- Location of Womelsdorf (Coalton) in Randolph County, West Virginia.
- Coordinates: 38°53′49″N 79°57′50″W﻿ / ﻿38.89694°N 79.96389°W
- Country: United States
- State: West Virginia
- County: Randolph

Area
- • Total: 0.41 sq mi (1.07 km^{2})
- • Land: 0.41 sq mi (1.07 km^{2})
- • Water: 0 sq mi (0.00 km^{2})
- Elevation: 2,159 ft (658 m)

Population (2020)
- • Total: 189
- • Estimate (2021): 189
- • Density: 579.5/sq mi (223.73/km^{2})
- Time zone: UTC-5 (Eastern (EST))
- • Summer (DST): UTC-4 (EDT)
- ZIP code: 26257
- Area code: 304
- FIPS code: 54-88324
- GNIS feature ID: 2391491

= Womelsdorf (Coalton), West Virginia =

Womelsdorf (Coalton) is a town in Randolph County, West Virginia, United States. The population was 190 at the 2020 census.

Womelsdorf was the name of a mining official; the variant name of Coalton was given on account of local mining operations.

==Geography==
Womelsdorf (Coalton) is located at (38.896849, -79.963780).

According to the United States Census Bureau, the town has a total area of 0.41 sqmi, all land.

==Demographics==

Historical population
| Census | Pop. | Note | %± |
| 1910 | 665 |  | — |
| 1920 | 833 |  | 25.3% |
| 1930 | 373 |  | −55.2% |
| 1940 | 417 |  | 11.8% |
| 1950 | 407 |  | −2.4% |
| 1960 | 354 |  | −13.0% |
| 1970 | 234 |  | −33.9% |
| 1980 | 306 |  | 30.8% |
| 1990 | 277 |  | −9.5% |
| 2000 | 247 |  | −10.8% |
| 2010 | 250 |  | 1.2% |
| 2020 | 189 |  | −24.4% |
| 2021 (est.) | 189 | Steady | 0.0% |
U.S. Decennial Census

===2010 census===
At the 2010 census there were 250 people, 97 households, and 68 families living in the town. The population density was 609.8 PD/sqmi. There were 111 housing units at an average density of 270.7 /sqmi.
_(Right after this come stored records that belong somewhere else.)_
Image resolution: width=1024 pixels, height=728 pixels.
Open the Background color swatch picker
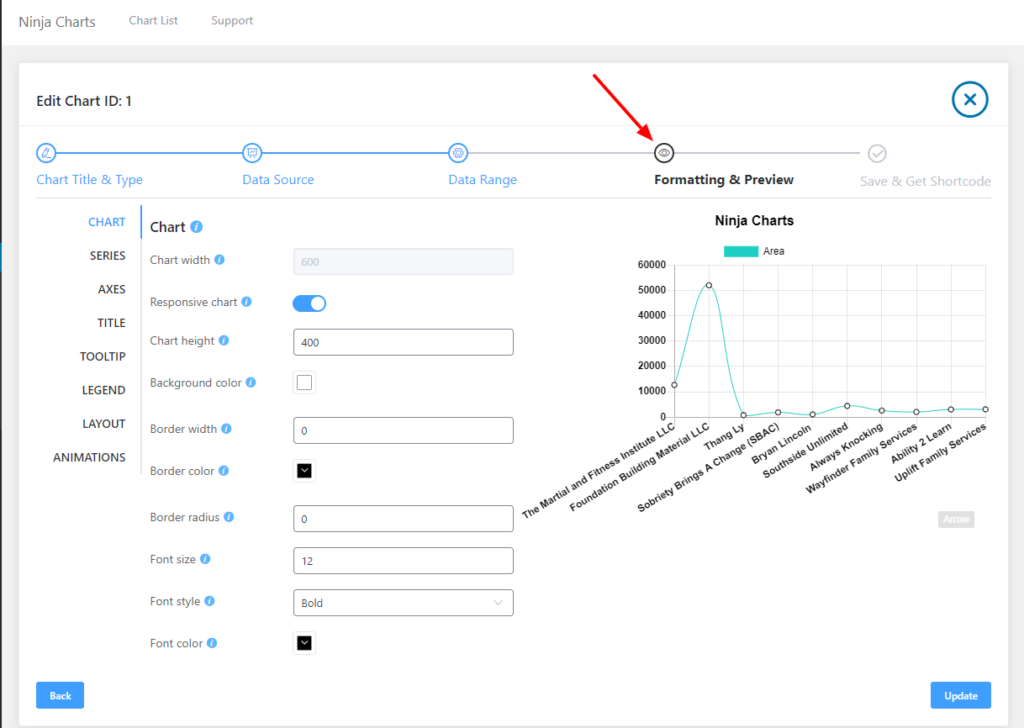pos(305,383)
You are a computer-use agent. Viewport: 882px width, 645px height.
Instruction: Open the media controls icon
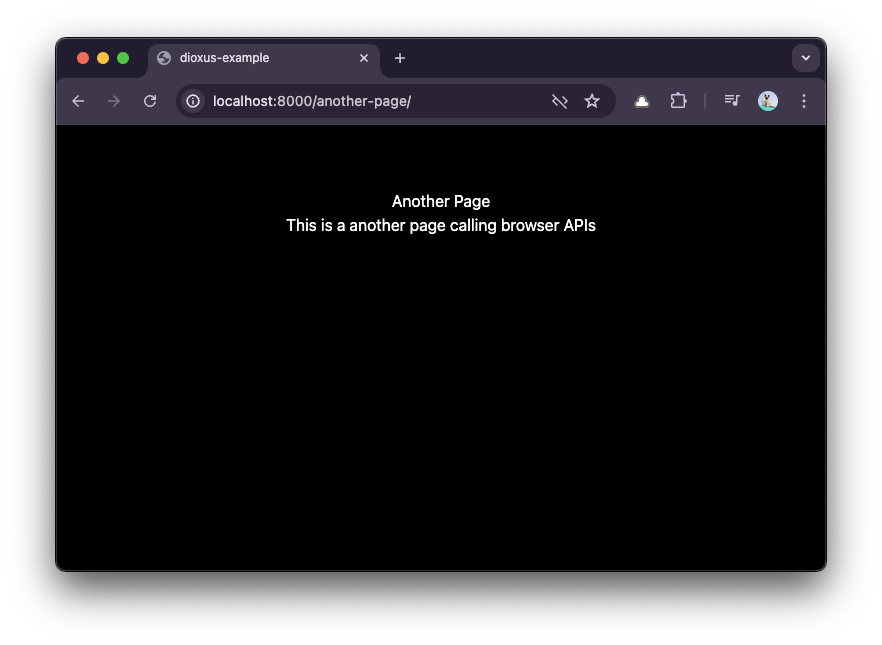[732, 101]
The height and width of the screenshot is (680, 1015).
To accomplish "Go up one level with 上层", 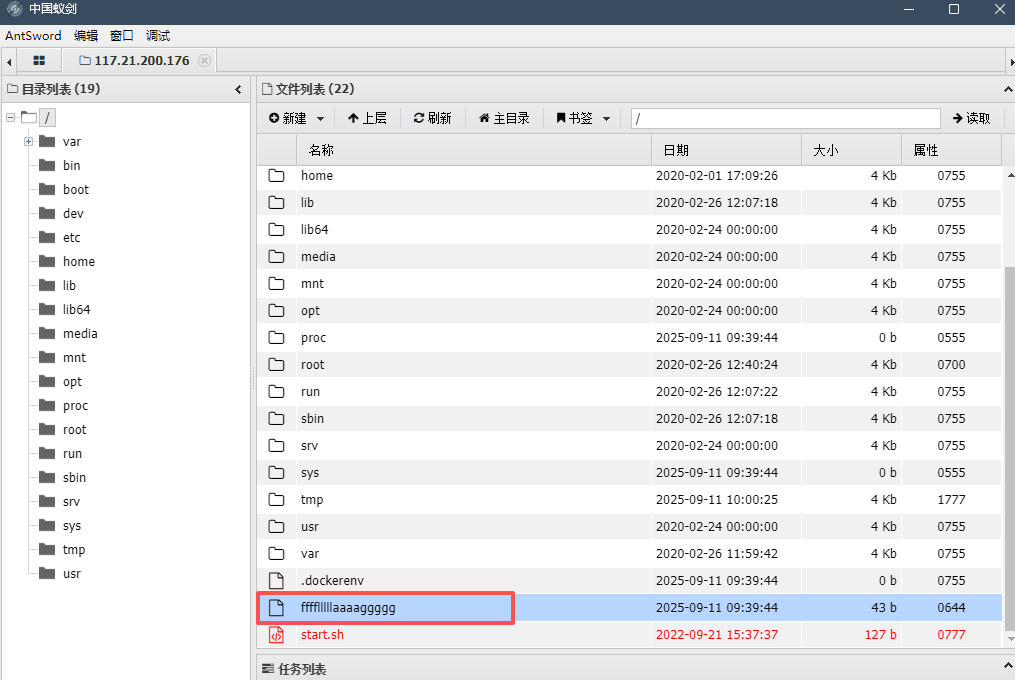I will click(x=367, y=118).
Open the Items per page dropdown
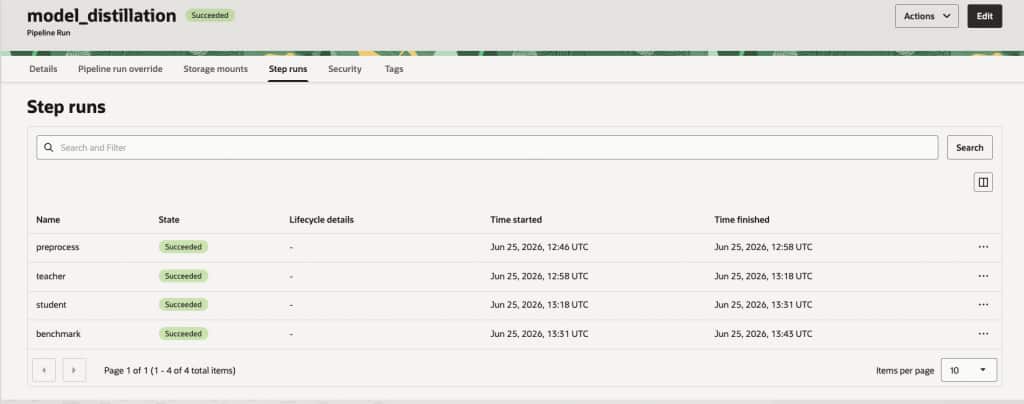Screen dimensions: 1024x404 (968, 370)
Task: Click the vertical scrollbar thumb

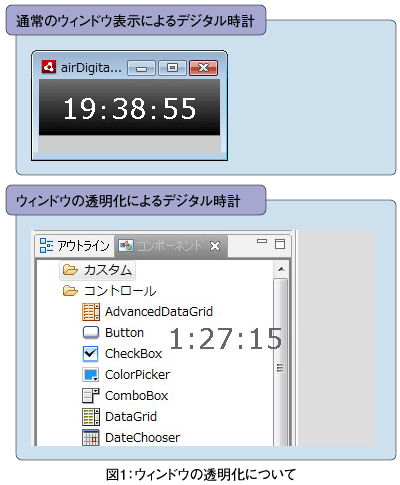Action: click(x=280, y=367)
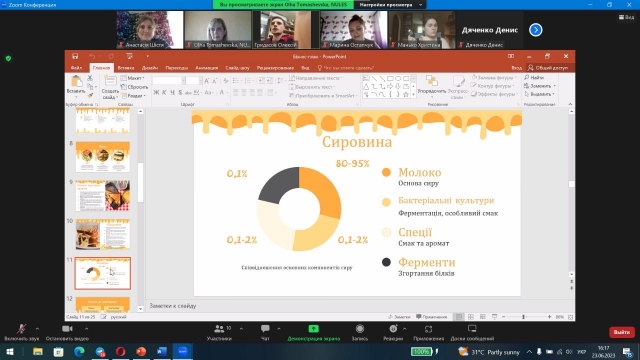Open the Apps icon in Zoom toolbar
This screenshot has height=360, width=640.
428,329
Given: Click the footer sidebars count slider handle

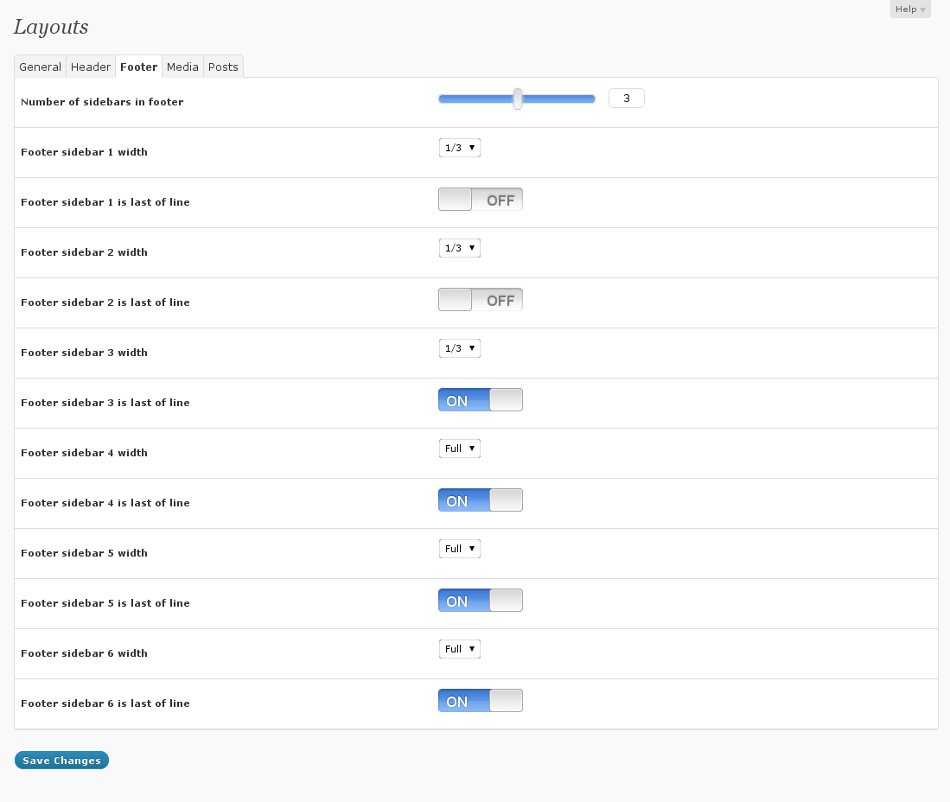Looking at the screenshot, I should [517, 98].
The racial makeup of the town was 99.4% White, 0.4% Native American.
Of the 97 households 28.9% had children under the age of 18 living with them, 50.5% were married couples living together, 15.5% had a female householder with no husband present, 4.1% had a male householder with no wife present, and 29.9% were non-families. 25.8% of households were one person and 17.6% were one person aged 65 or older. The average household size was 2.58 and the average family size was 3.10.

The median age in the town was 47 years. 20.4% of residents were under the age of 18; 7.2% were between the ages of 18 and 24; 18% were from 25 to 44; 34.4% were from 45 to 64; and 20% were 65 or older. The gender makeup of the town was 48.0% male and 52.0% female.

===2000 census===
At the 2000 census there were 247 people, 100 households, and 70 families living in the town. The population density was 577.4 inhabitants per square mile (221.8/km^{2}). There were 109 housing units at an average density of 254.8 per square mile (97.9/km^{2}). The racial makeup of the town was 99.19% White, 0.40% Native American, and 0.40% from two or more races.
Of the 100 households 30.0% had children under the age of 18 living with them, 55.0% were married couples living together, 12.0% had a female householder with no husband present, and 30.0% were non-families. 27.0% of households were one person and 13.0% were one person aged 65 or older. The average household size was 2.47 and the average family size was 3.03.

The age distribution was 22.7% under the age of 18, 6.5% from 18 to 24, 25.5% from 25 to 44, 30.4% from 45 to 64, and 15.0% 65 or older. The median age was 40 years. For every 100 females, there were 107.6 males. For every 100 females age 18 and over, there were 101.1 males.

The median household income was $28,462 and the median family income was $36,875. Males had a median income of $27,188 versus $15,469 for females. The per capita income for the town was $13,997. About 7.8% of families and 10.3% of the population were below the poverty line, including 14.3% of those under the age of eighteen and 11.3% of those sixty five or over.